Bruce Collins, Evangelist

The personal website of Bruce Collins

Your Heavenly Father Knows!

Therefore do not worry, saying, ‘What shall we eat?’ or ‘What shall we drink?’ or ‘What shall we wear? For after all these things the Gentiles seek. For your heavenly Father knows that you need all these things.” (Matthew 6:21-32 NKJV)

Dependent on Self or Dependent on the Heavenly Father?

My earthly father was very practical.  He was a good student himself but, as I look back on short courses that he took when I was growing up, they all had a very practical element to them.  He wanted to be able to do something.  When he advised me about courses I should take in high school, he wanted me to get involved in on-the-job training that would lead to a job.  Looking back I realize that while my father was a believer and certainly had faith in God with regard to eternity, the message that I got was that I should make sure that I prepared for a good job that would support a family.  That job should be honest and I should be industrious but I never really realized that I was dependent on a heavenly father.   Of course, I was not a believer while at home but still, to this day, I feel that my efforts are the thing that will provide for my family.  I realize that Paul makes it very clear in his writings that if we won’t work we shouldn’t eat. He writes in 2 Thessalonians 3:10,  “For even when we were with you, we commanded you this: If anyone will not work, neither shall he eat.” However, while we should be industrious, we should also recognize all our efforts will not succeed if we have left God out of the equation.  So the Lord is not saying, “Don’t work!”, instead He is saying, “Don’t worry!.”

Worry in the Scriptures

The Lord has given us a lot of Scriptures that balance the need to be industrious against the tendency to worry.  In Philippians 4:6, Paul says, “Be anxious for nothing, but in everything by prayer and supplication, with thanksgiving, let your requests be made known to God;”  Prayer (conversations with God), supplications (requests of God) and thanksgiving (appreciating God’s care), seem to be the solution to anxiety.  Telling ourselves not to worry just causes more worry since we know that we shouldn’t be worrying.  But praying, supplicating and giving thanks to God should take our mind off of our troubles and get our focus on the one who has said “Your heavenly Father knows that you need all these things.

Experience

Some people have a nature that allows them to stay calm in a storm.  Others of us need Prozac.  Juist about the time that one thinks that they have done everything right and that life is good, then along comes Covid 19 or the loss of a job.  I remember how the loss of a job tested my faith (and yes I did worry).  I have seen others close to me who have lost jobs and I have seen how at first there was a sense of panic.  But in each case, looking back it is easy to see that “Your heavenly Father knows that you need all these things.”  When I lost my job years ago, I had been fasting and  praying for another job opportunity. I did not want to continue working for a company that wasn’t honest.  But I wasn’t praying to have my position eliminated.  Yet that is what happened and I learned by experience that the God who has told us that if we “believe (or trust) in the Lord Jesus Christ we will be saved” also said, “Your heavenly Father knows that you need all these things.”  I am preaching the Gospel without charge today because the Lord answered  my prayer for a different job opportunity.

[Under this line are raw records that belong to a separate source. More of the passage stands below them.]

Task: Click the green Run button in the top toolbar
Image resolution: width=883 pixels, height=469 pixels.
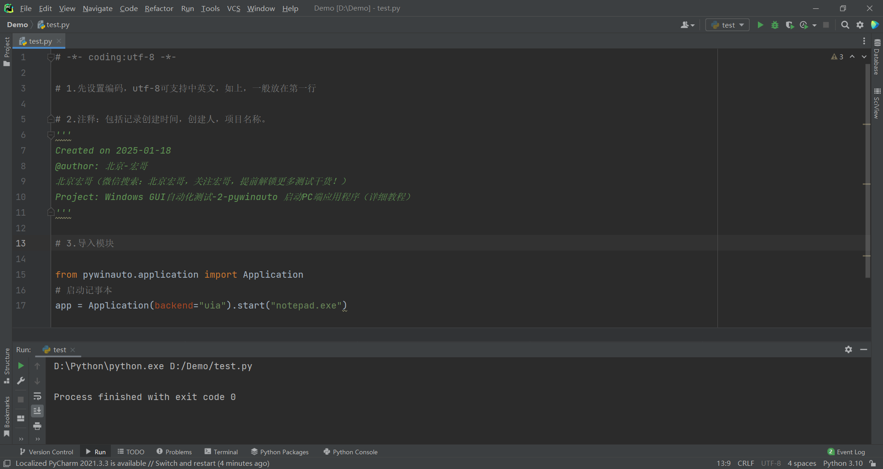Action: pyautogui.click(x=760, y=25)
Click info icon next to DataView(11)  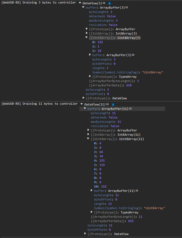tap(113, 104)
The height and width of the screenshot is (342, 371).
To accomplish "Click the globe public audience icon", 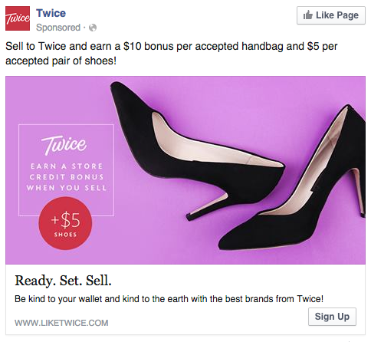I will tap(93, 28).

I personally am constantly needing to be reminded of the Lord’s promise, “Your heavenly Father knows that you need all these things.”  Also,  I need to be constantly reminded from Romans 8:37-39, “Yet in all these things we are more than conquerors through Him who loved us.  For I am persuaded that neither death nor life, nor angels nor principalities nor powers, nor things present nor things to come, nor height nor depth, nor any other created thing, shall be able to separate us from the love of God which is in Christ Jesus our Lord.”  That love was shown at the cross, but that love is also seen when the Lord proves in a very practical way that He knows (and meets) our needs.

The Lord says, “For your heavenly Father knows that you need all these things.” We can take that promise to the bank.